Naive Bayes is branched off of the famous Bayes Theorem. It assumes independence among each attributes. Also, the calculations are super simplified as compared to Bayes, hence it is highly computationally efficient.
Over any IOT network, it is highly expected that packet traces repeat. Therefore, rule generation over here is a highly probabilistic task since any recurrent task has certain probabilities associated with it. Also, it is not good to draw a correlation between each attributes since each rule attributes are independent of each other. For this reason, Bayes is outed for Naive Bayes.

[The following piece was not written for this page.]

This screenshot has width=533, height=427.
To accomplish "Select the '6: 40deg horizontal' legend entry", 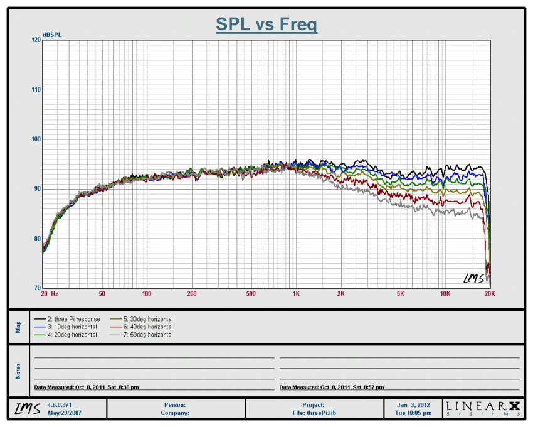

Naive Bayes specializes in probabilistic prediction and is widely used for such tasks. It is known to predict recurrent patterns with a high probabilstic accuracy. Although Naive Bayes is used for classification purposes, but the underlying principle can be modified to suit any patterns which favours probability. Rule generation is one such task.
The Rule Generation is briefly dissected into 5 parts:
- JSON Walk
- Segregation
- Generate Bayesian Frequency Table
- Compute Naive Bayes for Each Rule Attribute
- Generate the Rule
Here, we walk the JSON file and pick up the desired attributes from the entire Static Header Context. Then call a segregate_attribute
API for each field and its respective attribute.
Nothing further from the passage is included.